Para que a doação direta aos netos seja feita de forma segura e dentro da legalidade, é fundamental que os avós respeitem o limite disponível para doação, que é de até 50% do seu patrimônio, de forma a não comprometer a legítima dos necessários. Há quem considere que uma forma de tentar evitar disputas e garantir a validade da doação seria obtendo o consentimento expresso dos filhos, que são os herdeiros necessários - porém nem sempre esse consentimento poderá ser obtido e muitas vezes é justamente isso que se pretende evitar; os casos envolvendo transmissões patrimoniais entre FAMILIARES são sempre os mais complexos justamente por conta desses delicados detalhes.

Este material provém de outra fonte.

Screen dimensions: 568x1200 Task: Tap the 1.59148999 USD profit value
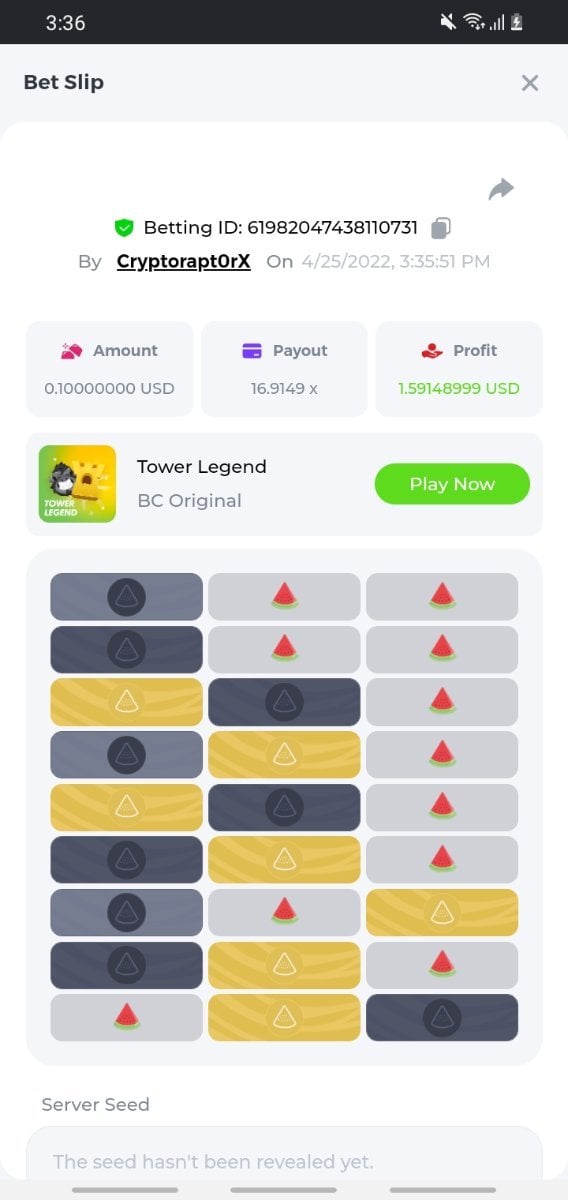pyautogui.click(x=459, y=388)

Outro ponto crucial a se considerar é que na doação o consentimento não é item a se reclamar, como acontece na venda de ascendente para descendentes.
É importante que a doação seja formalizada por Escritura Pública, observadas as regras legais (art. 541 c/c art. 108 do CCB). A Escritura Pública pode ser feita em qualquer Cartório de Notas e hoje em dia pode ser feita até mesmo de forma inteiramente on-line, sem a necessidade de comparecimento presencial ao Tabelionato, inclusive. Cumprindo a regra do art. 1.245 do CCB, também este tipo de doação deve ser registrada no Cartório de Registro de Imóveis (RGI) para que tenha efeito perante terceiros:
"Art. 1.245. Transfere-se entre vivos a propriedade mediante o registro do título translativo no Registro de Imóveis".
Por fim, é extremamente aconselhável que os avós consultem um Advogado Especializado para orientá-los sobre o processo de doação (que pode inclusiver incluir cláusulas muito importantes como REVERSÃO, INCOMUNICABILIDADE, INALIENABILIDADE entre outras) e assegurar que todos os aspectos legais sejam observados. O Advogado pode auxiliar na assessoria jurídica completa e alinhada com os interesses das partes, garantindo que a doação seja feita de forma válida e eficaz, respeitando os direitos de todos os envolvidos e evitando riscos de anulação futura - especialmente alertando sobre os riscos da PRESCRIÇÃO que podem acabar impedindo que a doação inoficiosa seja anulada, como exemplifica com acerto da decisão recente do TJAM que manteve a decisão do Juízo originário que reconheceu a ocorrência da PRESCRIÇÃO em relação ao pedido de declaração de nulidade de doações que já tinham expirado o prazo decenal (art. 205 do CCB):
"TJAM. 4003016-37.2022 .8.04.0000. J. em: 14/05/2024. AGRAVO DE INSTRUMENTO. (...) AÇÃO ANULATÓRIA DE DOAÇÃO INOFICIOSA. PRESCRIÇÃO DECENAL. INTELIGÊNCIA DO ART. 205 DO CÓDIGO CIVIL. TERMO INICIAL. REGISTRO DO ATO QUE SE PRETENDE ANULAR. PRECEDENTES DO STJ. RECURSO CONHECIDO E NÃO PROVIDO. 1. A jurisprudência do STJ já consolidou entendimento no sentido de que a ação de nulidade de doação inoficiosa se submete a prazo vintenário, se regida pelo CC/1916, ou decenal, se regida pelo CC/2002, razão pela qual descabe a tese de ausência de prazo, prescricional ou decadencial, para que se questione judicialmente a doação inoficiosa (REsp n . 1.933.685/SP, relatora Ministra Nancy Andrighi, Terceira Turma, julgado em 15/3/2022, DJe de 31/3/2022). 2. No mesmo sentido, esclareceu o STJ que, no caso de ação anulatória de doação inoficiosa, o prazo prescricional, seja vintenário ou DECENAL, conta-se a partir do REGISTRO do ato jurídico que se pretende anular ( AgInt no AREsp n. 1.915.717/SC, relator Ministro Moura Ribeiro, Terceira Turma, julgado em 17/10/2022, DJe de 19/10/2022), entendimento que está assentado em um dos principais pilares norteadores do sistema registral, qual seja, o princípio da publicidade, segundo o qual o registro por si só é capaz de gerar presunção de conhecimento por todos os interessados. 3. Recurso conhecido e não provido".